Dataset entries
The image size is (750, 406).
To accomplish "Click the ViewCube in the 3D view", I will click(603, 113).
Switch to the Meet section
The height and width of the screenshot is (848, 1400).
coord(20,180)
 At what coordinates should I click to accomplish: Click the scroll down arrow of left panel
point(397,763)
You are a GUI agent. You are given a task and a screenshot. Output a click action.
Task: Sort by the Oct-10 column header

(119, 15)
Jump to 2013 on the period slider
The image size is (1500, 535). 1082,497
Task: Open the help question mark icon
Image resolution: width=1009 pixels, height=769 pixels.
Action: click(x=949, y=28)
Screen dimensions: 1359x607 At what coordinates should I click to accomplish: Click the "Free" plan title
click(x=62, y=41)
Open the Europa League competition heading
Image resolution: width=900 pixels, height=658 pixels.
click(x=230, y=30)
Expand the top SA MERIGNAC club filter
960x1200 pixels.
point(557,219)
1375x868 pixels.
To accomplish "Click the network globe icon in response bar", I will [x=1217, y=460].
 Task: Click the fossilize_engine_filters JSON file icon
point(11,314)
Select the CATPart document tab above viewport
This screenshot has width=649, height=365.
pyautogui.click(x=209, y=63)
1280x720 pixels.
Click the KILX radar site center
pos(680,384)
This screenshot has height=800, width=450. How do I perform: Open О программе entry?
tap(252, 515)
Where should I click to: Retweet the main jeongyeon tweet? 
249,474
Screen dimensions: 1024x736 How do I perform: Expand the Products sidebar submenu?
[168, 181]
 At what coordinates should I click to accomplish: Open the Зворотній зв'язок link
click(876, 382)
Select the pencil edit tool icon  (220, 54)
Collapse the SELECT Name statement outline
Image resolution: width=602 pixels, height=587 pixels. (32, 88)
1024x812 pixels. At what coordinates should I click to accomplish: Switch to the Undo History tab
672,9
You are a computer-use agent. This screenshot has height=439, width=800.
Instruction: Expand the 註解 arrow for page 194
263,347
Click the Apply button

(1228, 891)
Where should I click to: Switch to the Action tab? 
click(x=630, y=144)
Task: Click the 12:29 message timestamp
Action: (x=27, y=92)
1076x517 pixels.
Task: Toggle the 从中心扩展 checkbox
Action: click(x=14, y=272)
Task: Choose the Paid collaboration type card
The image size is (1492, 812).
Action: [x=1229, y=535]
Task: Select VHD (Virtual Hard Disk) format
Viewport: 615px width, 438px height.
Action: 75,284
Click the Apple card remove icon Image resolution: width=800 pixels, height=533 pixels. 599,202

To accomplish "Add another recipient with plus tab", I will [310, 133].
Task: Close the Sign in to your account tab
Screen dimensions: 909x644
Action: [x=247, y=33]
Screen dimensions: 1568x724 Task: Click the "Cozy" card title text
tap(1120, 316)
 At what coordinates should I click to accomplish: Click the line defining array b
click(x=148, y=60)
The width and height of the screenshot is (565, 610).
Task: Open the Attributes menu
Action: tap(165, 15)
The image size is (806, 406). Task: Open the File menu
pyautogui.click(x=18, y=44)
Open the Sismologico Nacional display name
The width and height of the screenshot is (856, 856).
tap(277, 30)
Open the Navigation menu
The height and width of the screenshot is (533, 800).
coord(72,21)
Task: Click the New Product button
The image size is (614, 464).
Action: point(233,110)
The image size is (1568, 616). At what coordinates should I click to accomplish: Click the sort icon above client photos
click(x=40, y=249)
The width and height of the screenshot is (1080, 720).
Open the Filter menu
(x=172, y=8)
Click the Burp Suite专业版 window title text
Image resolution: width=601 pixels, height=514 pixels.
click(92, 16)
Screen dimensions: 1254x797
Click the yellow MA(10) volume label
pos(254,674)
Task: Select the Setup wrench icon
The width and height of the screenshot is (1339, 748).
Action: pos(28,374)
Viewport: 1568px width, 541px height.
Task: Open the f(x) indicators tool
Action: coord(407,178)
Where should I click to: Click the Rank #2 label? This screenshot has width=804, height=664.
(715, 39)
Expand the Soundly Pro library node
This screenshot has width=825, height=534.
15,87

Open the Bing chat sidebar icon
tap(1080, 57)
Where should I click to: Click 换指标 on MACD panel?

__TASK TO CARRY OUT__
Every entry above needs to be quoted exactly.

__TASK SOLUTION__
The image size is (750, 406).
To accomplish "Click the ViewCube in the 3D view", I will click(603, 113).
Switch to the Meet section
The height and width of the screenshot is (848, 1400).
coord(20,180)
 At what coordinates should I click to accomplish: Click the scroll down arrow of left panel
point(397,763)
You are a GUI agent. You are given a task and a screenshot. Output a click action.
Task: Sort by the Oct-10 column header

(119, 15)
Jump to 2013 on the period slider
The image size is (1500, 535). 1082,497
Task: Open the help question mark icon
Image resolution: width=1009 pixels, height=769 pixels.
Action: click(x=949, y=28)
Screen dimensions: 1359x607 At what coordinates should I click to accomplish: Click the "Free" plan title
click(x=62, y=41)
Open the Europa League competition heading
Image resolution: width=900 pixels, height=658 pixels.
click(x=230, y=30)
Expand the top SA MERIGNAC club filter
960x1200 pixels.
point(557,219)
1375x868 pixels.
To accomplish "Click the network globe icon in response bar", I will [x=1217, y=460].
 Task: Click the fossilize_engine_filters JSON file icon
point(11,314)
Select the CATPart document tab above viewport
This screenshot has width=649, height=365.
pyautogui.click(x=209, y=63)
1280x720 pixels.
Click the KILX radar site center
pos(680,384)
This screenshot has height=800, width=450. How do I perform: Open О программе entry?
tap(252, 515)
Where should I click to: Retweet the main jeongyeon tweet? 
249,474
Screen dimensions: 1024x736 How do I perform: Expand the Products sidebar submenu?
[168, 181]
 At what coordinates should I click to accomplish: Open the Зворотній зв'язок link
click(876, 382)
Select the pencil edit tool icon  (220, 54)
Collapse the SELECT Name statement outline
Image resolution: width=602 pixels, height=587 pixels. (32, 88)
1024x812 pixels. At what coordinates should I click to accomplish: Switch to the Undo History tab
672,9
You are a computer-use agent. This screenshot has height=439, width=800.
Instruction: Expand the 註解 arrow for page 194
263,347
Click the Apply button

(1228, 891)
Where should I click to: Switch to the Action tab? 
click(x=630, y=144)
Task: Click the 12:29 message timestamp
Action: (x=27, y=92)
1076x517 pixels.
Task: Toggle the 从中心扩展 checkbox
Action: click(x=14, y=272)
Task: Choose the Paid collaboration type card
The image size is (1492, 812).
Action: [x=1229, y=535]
Task: Select VHD (Virtual Hard Disk) format
Viewport: 615px width, 438px height.
Action: 75,284
Click the Apple card remove icon Image resolution: width=800 pixels, height=533 pixels. 599,202

To accomplish "Add another recipient with plus tab", I will [310, 133].
Task: Close the Sign in to your account tab
Screen dimensions: 909x644
Action: [x=247, y=33]
Screen dimensions: 1568x724 Task: Click the "Cozy" card title text
tap(1120, 316)
 At what coordinates should I click to accomplish: Click the line defining array b
click(x=148, y=60)
The width and height of the screenshot is (565, 610).
Task: Open the Attributes menu
Action: tap(165, 15)
The image size is (806, 406). Task: Open the File menu
pyautogui.click(x=18, y=44)
Open the Sismologico Nacional display name
The width and height of the screenshot is (856, 856).
tap(277, 30)
Open the Navigation menu
The height and width of the screenshot is (533, 800).
coord(72,21)
Task: Click the New Product button
The image size is (614, 464).
Action: point(233,110)
The image size is (1568, 616). At what coordinates should I click to accomplish: Click the sort icon above client photos
click(x=40, y=249)
The width and height of the screenshot is (1080, 720).
Open the Filter menu
(x=172, y=8)
Click the Burp Suite专业版 window title text
Image resolution: width=601 pixels, height=514 pixels.
click(92, 16)
Screen dimensions: 1254x797
Click the yellow MA(10) volume label
pos(254,674)
Task: Select the Setup wrench icon
The width and height of the screenshot is (1339, 748).
Action: pos(28,374)
Viewport: 1568px width, 541px height.
Task: Open the f(x) indicators tool
Action: coord(407,178)
Where should I click to: Click the Rank #2 label? This screenshot has width=804, height=664.
(715, 39)
Expand the Soundly Pro library node
This screenshot has width=825, height=534.
15,87

Open the Bing chat sidebar icon
tap(1080, 57)
Where should I click to: Click 换指标 on MACD panel?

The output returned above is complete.